** Ejercicio 1 **
Reescribe de forma más breve el párrafo del texto citado que empieza con «En 1968 en su obra Cartas cerradas», conservando sus datos principales.
** Ejercicio 2 **
Según el texto citado, ¿en qué año y en qué obra se dedica el poema a Thomas Merton?
** Ejercicio 3 **
Transcribe literalmente el fragmento del texto citado comprendido entre "Di, ¿cómo se" y "me dejó transida.", ambos incluidos.

** Texto citado **
>>>

En 1968 en su obra Cartas cerradas dedica a Thomas Merton un poema muy significativo y profundo. Tras aquel primer encuentro de júbilo y renuncia con Dios, de pronto el que se presentó como Todo, se ha disfrazado de Nada. Han pasado 20 años. En el crecimiento interior, la noche oscura, que llega inesperadamente. Acude a Merton que ha pasado por la misma experiencia y así poder recuperar la esperanza. Obstinadamente cree, pero ahora Dios guarda silencio. Todo se convierte en muro que le obstruye el cielo. Noche oscura de duda y desaliento y caminos sin rumbo. Ella probó el agua viva como la Samaritana, la que salta a la vida eterna. Ebria de vacíos solo el agua eterna de Cristo puede colmar su sed. Piensa que su cántaro está vacío. ¿Volverá a tener sed de turbios manantiales? Pero, como San Juan de la Cruz, sabe de la fuente que mana y corre. Y no duda que el Todo volverá a su encuentro “Que nos hirió a los dos irremediablemente”

CARTA A THOMAS MERTON, fragmento


Todo y Nada...
El secreto que fuimos buceando
en un primer impulso de júbilo y renuncia.
Pero llega un momento en que el Todo se esconde
o se nos aparece disfrazado de Nada.
Alguna vez pensaste no escribir más de entrega:
Vivirla duramente en oscuro silencio...
¿Estás en él ahora?
No creí que la noche llegaba así...
Vulgar, espesa, sin estrellas.
¿La tuya cómo es?
Si pudieras decirlo,
Quizá me ayudarías a inventar la esperanza.
Y no es que desconfíe: espero, creo, y amo
Con una obstinación inquebrantable y muda
Pero Él calla en mi vida. ¿En todas? ¿Quién lo sabe?
Hay uno de tus libros que habla de destierro
-el destierro de un alma, dices, acaba en gloria -.
…………..
¿Dónde querrá que vaya, si no quedan caminos?
El que me dio termina contra la cal de un muro,
Ese muro que quiebra la plegaria más honda
y se yergue hace años, obstruyéndome el cielo.
Si llegaste al final cruento y prodigioso
¿cómo lo recibiste, cómo fue tu sonrisa
frente al Dios que buscabas
entre surcos y bosques, y al que soñaste amar
en otras soledades?
¿Eres fiel todavía? LO eres, pero ¿cómo?
¿Salvaste ya el abismo tremendo de la duda?
¿Te quedaste bogando entre ese Todo y Nada
Que nos hirió a los dos irremediablemente?
¿Di, cómo se le busca cuando todo se acaba
y desfilan las horas perdidas sin hallarle?
Di, ¿cómo se remonta la corriente del tiempo
para nacer en Él, otra vez, sin reservas?
No repito que es tarde - no puede serlo nunca
Cuando el alma se yergue, ebria ya de vacío-.
La fuente “mana y corre”:
si aprendiste a beberla no guardes para ti
el divino secreto.
Soy solo una mujer. Mi cántaro vacío
Espera algo, alguien en el brocal del pozo...
“Si supieras el don”...lo supe; lo he gustado
en un sorbo de gloria que me dejó transida.
¿Qué debo hacer ahora, sin camino y sin agua?

<<<

** Entradas del conjunto **
>>>

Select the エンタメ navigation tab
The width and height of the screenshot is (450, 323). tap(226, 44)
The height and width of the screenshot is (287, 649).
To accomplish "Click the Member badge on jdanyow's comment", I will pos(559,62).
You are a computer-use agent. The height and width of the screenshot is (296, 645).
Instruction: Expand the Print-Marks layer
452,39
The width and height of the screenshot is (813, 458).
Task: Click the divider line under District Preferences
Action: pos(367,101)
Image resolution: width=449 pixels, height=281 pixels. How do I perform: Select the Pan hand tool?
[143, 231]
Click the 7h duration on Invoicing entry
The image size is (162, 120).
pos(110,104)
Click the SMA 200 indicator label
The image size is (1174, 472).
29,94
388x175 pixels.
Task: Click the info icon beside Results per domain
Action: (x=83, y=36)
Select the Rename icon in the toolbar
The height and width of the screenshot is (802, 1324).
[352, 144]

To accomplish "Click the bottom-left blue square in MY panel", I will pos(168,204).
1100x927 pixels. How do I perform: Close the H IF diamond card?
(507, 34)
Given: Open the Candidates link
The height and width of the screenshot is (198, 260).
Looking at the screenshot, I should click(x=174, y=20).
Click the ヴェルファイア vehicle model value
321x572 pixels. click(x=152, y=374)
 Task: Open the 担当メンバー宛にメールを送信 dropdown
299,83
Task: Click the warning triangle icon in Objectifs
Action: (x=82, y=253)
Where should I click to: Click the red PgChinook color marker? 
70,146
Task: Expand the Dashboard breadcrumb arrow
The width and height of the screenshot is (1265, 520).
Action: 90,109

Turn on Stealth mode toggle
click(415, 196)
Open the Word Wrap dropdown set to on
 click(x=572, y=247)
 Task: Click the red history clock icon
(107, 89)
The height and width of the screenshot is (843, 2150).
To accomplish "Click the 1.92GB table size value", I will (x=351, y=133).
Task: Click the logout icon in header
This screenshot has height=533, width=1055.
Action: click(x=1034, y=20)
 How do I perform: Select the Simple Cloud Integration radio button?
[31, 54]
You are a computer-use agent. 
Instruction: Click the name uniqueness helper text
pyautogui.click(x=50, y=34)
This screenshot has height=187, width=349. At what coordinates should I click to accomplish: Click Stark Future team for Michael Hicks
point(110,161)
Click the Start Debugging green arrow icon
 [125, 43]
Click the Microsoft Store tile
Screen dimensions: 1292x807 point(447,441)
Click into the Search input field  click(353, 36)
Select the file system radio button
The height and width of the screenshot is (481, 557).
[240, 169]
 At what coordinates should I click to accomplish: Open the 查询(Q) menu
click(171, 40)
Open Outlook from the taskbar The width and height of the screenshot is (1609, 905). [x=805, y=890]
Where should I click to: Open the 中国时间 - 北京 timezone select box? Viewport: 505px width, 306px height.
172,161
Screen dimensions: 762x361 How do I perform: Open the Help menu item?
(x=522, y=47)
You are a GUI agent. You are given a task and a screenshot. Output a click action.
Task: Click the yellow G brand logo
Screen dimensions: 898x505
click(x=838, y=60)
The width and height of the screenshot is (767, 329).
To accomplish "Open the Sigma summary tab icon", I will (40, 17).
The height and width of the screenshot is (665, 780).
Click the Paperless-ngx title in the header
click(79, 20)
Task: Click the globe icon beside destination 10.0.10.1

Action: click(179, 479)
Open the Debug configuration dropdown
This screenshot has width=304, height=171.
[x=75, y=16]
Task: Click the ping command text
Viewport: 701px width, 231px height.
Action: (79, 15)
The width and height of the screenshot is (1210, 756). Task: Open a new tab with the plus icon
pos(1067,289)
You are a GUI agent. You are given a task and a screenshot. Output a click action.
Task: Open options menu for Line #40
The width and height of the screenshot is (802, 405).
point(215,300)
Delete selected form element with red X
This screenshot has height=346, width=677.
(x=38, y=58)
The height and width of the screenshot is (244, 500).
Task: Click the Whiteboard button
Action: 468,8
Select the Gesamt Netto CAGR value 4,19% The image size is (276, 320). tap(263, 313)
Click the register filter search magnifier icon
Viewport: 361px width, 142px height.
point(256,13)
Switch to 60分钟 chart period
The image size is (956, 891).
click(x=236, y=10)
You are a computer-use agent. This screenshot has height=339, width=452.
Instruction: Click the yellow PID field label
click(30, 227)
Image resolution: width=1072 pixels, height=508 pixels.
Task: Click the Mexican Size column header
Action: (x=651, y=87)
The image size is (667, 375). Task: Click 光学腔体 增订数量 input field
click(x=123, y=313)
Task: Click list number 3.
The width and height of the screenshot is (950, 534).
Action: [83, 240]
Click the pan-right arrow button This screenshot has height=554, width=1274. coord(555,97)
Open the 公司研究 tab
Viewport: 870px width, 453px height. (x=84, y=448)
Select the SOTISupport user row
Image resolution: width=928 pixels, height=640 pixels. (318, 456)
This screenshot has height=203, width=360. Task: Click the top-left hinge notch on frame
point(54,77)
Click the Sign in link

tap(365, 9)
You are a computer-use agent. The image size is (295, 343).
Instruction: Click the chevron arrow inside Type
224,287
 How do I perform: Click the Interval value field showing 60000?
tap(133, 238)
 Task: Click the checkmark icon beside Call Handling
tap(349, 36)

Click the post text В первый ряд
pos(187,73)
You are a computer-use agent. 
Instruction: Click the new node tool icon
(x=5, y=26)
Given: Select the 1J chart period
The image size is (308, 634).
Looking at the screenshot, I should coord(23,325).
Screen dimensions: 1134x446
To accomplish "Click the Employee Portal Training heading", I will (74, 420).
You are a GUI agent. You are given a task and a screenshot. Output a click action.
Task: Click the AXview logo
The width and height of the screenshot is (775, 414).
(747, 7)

<<<

** Respuesta 1 **
En 1968, en Cartas cerradas, dedica a Thomas Merton un poema profundo. Veinte años después de un primer encuentro de júbilo y renuncia con Dios, el Todo se ha disfrazado de Nada. Llega de improviso la noche oscura: Dios guarda silencio y todo se vuelve un muro que le obstruye el cielo. Acude a Merton, que pasó por lo mismo, para recuperar la esperanza. Como la Samaritana, probó el agua viva de Cristo, la única que colma su sed, aunque cree vacío su cántaro. Pero, como San Juan de la Cruz, conoce la fuente que mana y corre, y no duda de que el Todo volverá a su encuentro.

** Respuesta 2 **
En 1968, en la obra Cartas cerradas.

** Respuesta 3 **
Di, ¿cómo se remonta la corriente del tiempo
para nacer en Él, otra vez, sin reservas?
No repito que es tarde - no puede serlo nunca
Cuando el alma se yergue, ebria ya de vacío-.
La fuente “mana y corre”:
si aprendiste a beberla no guardes para ti
el divino secreto.
Soy solo una mujer. Mi cántaro vacío
Espera algo, alguien en el brocal del pozo...
“Si supieras el don”...lo supe; lo he gustado
en un sorbo de gloria que me dejó transida.